Currently, I use this to iterate over the dict and list: 

def Get_Param(self):
    self.list1=[]
    inputcount=0
    for line in self.textBox.get('1.0', 'end-1c').splitlines():
        if line:
            self.list1.append({'input1':0, 'input2':0, 'input3': 0, 'input4': 0, 'input5': 0})
            list2=[int(i) for i in line.split()]
            for parameter, value in zip(self.list1[inputcount], list2): //exception is thrown here
                self.list1[inputcount][parameter]=value
        inputcount+=1

but it keeps returning "list indices must be integers, not Unicode" exception.
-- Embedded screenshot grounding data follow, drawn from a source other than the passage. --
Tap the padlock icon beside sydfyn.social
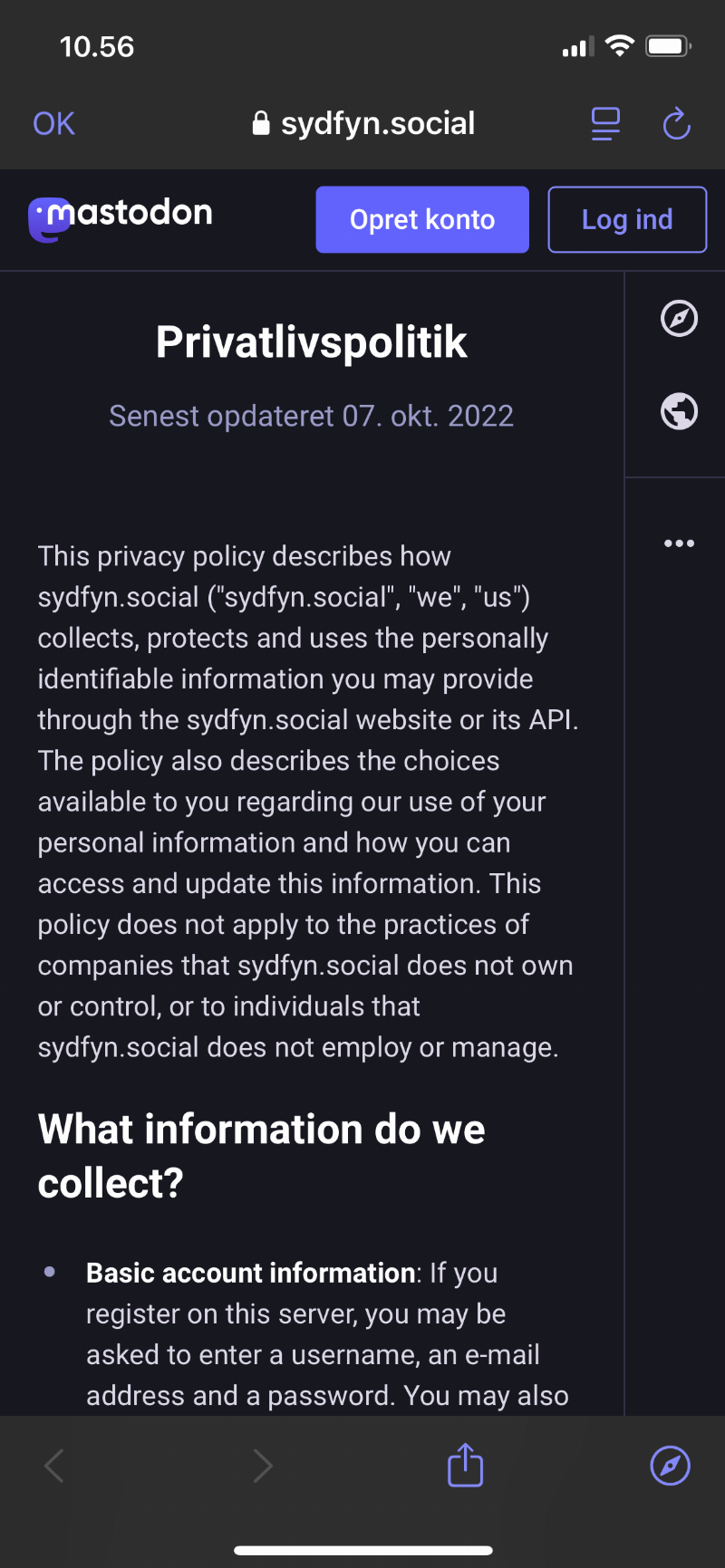 tap(261, 123)
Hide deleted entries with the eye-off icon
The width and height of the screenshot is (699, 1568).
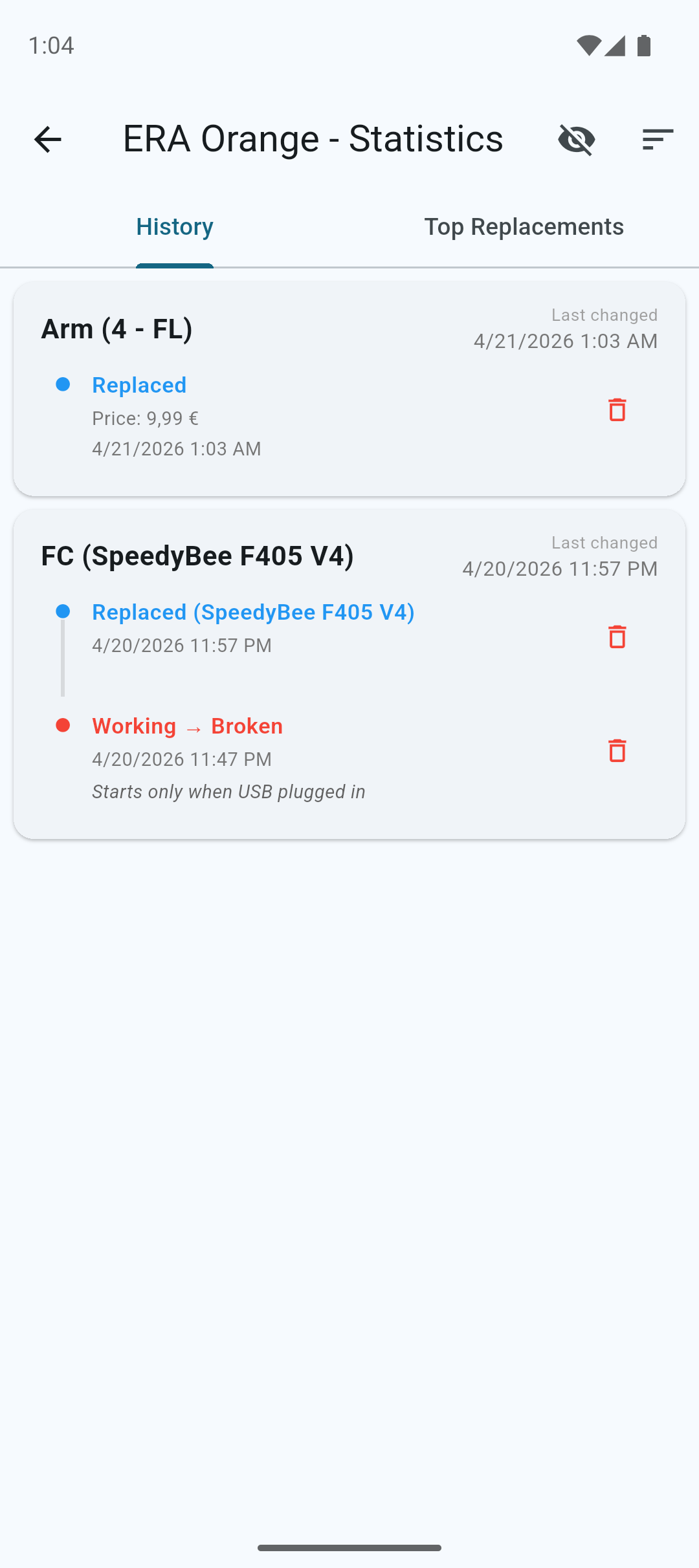coord(575,139)
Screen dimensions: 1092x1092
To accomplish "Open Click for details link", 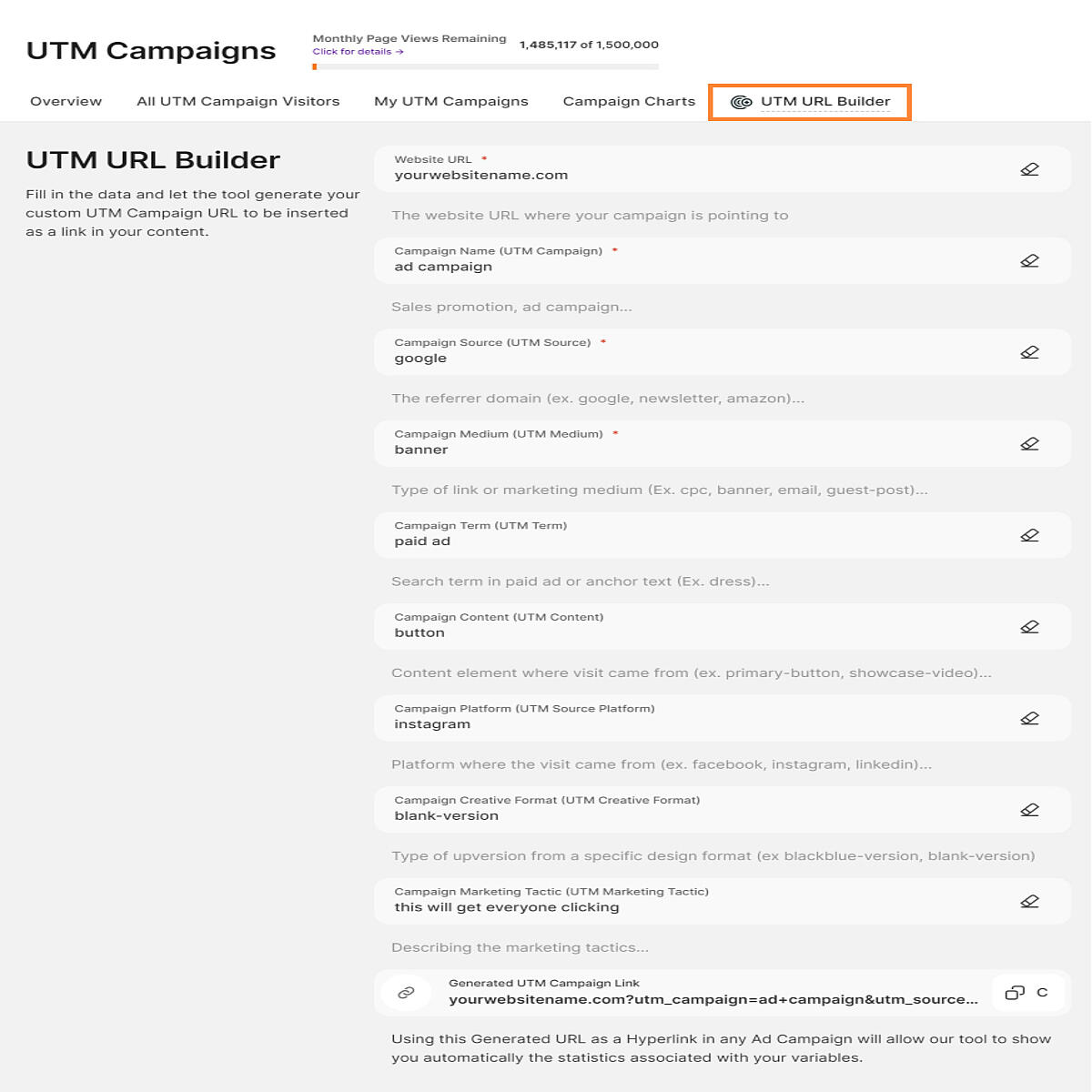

Can anyone suggest a better idea to do this or tell me in which part of the code I did wrong?

Upvotes: 1

Views: 2693

Answers (3)

Pradip Das
Pradip Das

Reputation: 738

You can refer this solution and customize to solve your problem:

list1=[1,2,3,4,5] 
dict1= {"input1": 0, "input2": 0, "input3": 0, "input4": 0, "input5": 0}

d = {}
for i in dict1:
    d[i] = list1[int(i.replace("input",''))-1]
print d

Output : {'input2': 2, 'input3': 3, 'input1': 1, 'input4': 4, 'input5': 5}

Upvotes: -1

Andrew Guy
Andrew Guy

Reputation: 10008

You can reduce a lot of the extraneous code by simply creating two lists (keys and associated values), and using a dictionary comprehension to join them into your final dictionary. This solves the issue of trying to map an ordered list onto an unordered dictionary.

def Get_Param(self):
    self.list1 = []
    dict_keys = ['input1', 'input2', 'input3', 'input4', 'input5']
    for line in self.textBox.get('1.0', 'end-1c').splitlines():
        if line:
            list2 = [int(i) for i in line.split()]
            self.list1.append({key: value for key, value in zip(dict_keys, list2)})

Upvotes: 2

Paul Rooney
Paul Rooney

Reputation: 21619

You can zip your dicts sorted keys with the list and produce a new dict. That matches the numbers in the list and the dict.

>>> list2=[1,2,3,4,5]
>>> list1=[{"input1": 0, "input2": 0, "input3": 0, "input4": 0, "input5": 0}]
>>> dict(zip(sorted(list1[0].keys()), list2))
{'input4': 4, 'input1': 1, 'input5': 5, 'input2': 2, 'input3': 3}

The dict itself is not ordered but the indices match. You dont actually even need the call to keys(). It will still work without it.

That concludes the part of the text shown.